I have backed many Windows systems in the past using Linux. Today is the first time I am attempting a Windows Vista system.
Apparently, Windows Vista uses symlinks all over the place, and they are symlinks to fully qualified pathnames (generally this is a very bad idea IMHO - not the symlinks, but the fully qualified pathname part). For example, if I go to /mnt/sdb2/Users, I see things like "All Users -> /mnt/sdb2/ProgramData"

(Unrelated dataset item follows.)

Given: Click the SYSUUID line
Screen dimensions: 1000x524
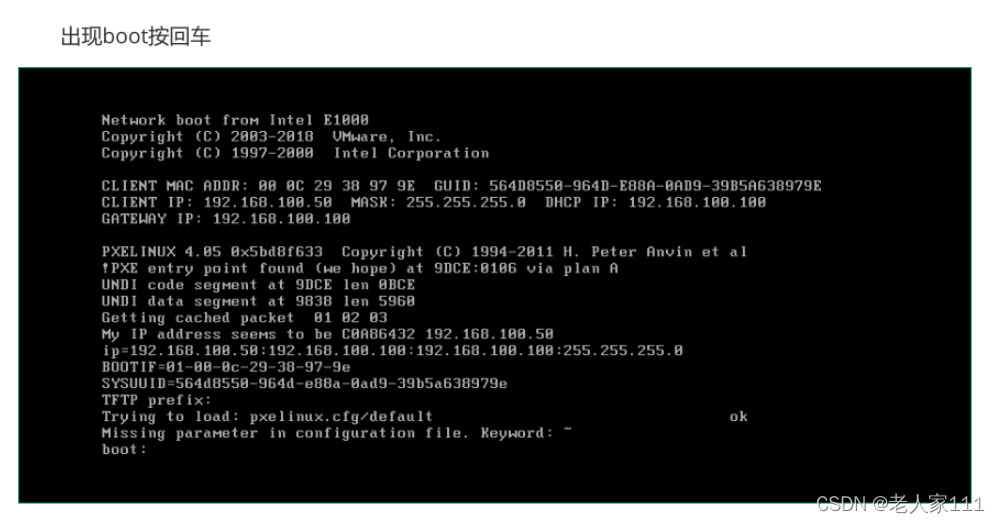Looking at the screenshot, I should (x=304, y=384).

So when backing up "Users" via
Code:
cp -av "/mnt/sdb2/Users/" .
, I have many symlinks to a fully qualified pathname, which includes the mountpoint, "/mnt/sdb2". Well, in the future if I mount this backup, the mountpoint may not be /mnt/sdb2, and then all the symlinks will be dead. Is there some way to have the "cp" command convert to relative symlinks rather than fully qualified pathname symlinks? For now, I am just using
Code:
cp -LRv --preserve=all "/mnt/sdb2/Users/" .
which follows the symlinks rather than leaving them in place. I don't like this, but at least it gets all the files copied instead of a bunch of possibly dead symlinks. When did Windows start using symlinks anyway? I didn't think it was smart enough for this (indeed, it is not smart enough to use relative pathnames evidently). Not to mention that having "c:\Users\All Users -> c:\ProgramData" is a kind of brain-damaged symlink naming/use convention IMHO.

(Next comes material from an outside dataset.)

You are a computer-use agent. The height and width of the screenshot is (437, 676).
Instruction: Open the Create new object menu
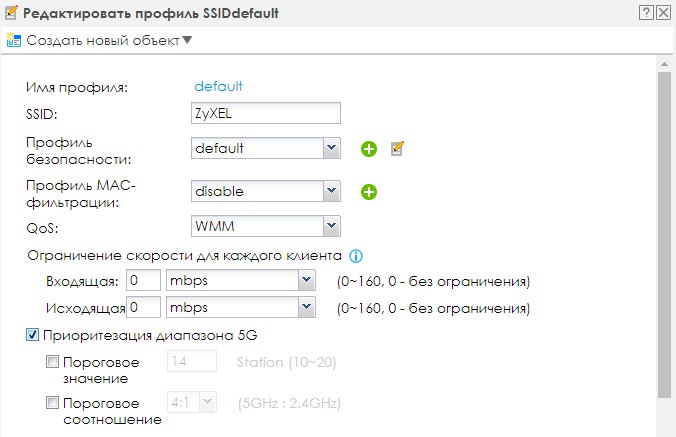[x=108, y=41]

I was just wondering about this Windows symlink thing. In the past, on older versions of Windows, I don't remember every running into symlinks. I was only planning on backing up c:\Users, but with these new symlinks pointing to who-knows-where in Windows, I may need to backup all of c:\ instead. For all I know, there may be some symlink buried deep under c:\Users that points to c:\Windows. A backup of the entire disk is not what I originally wanted to do.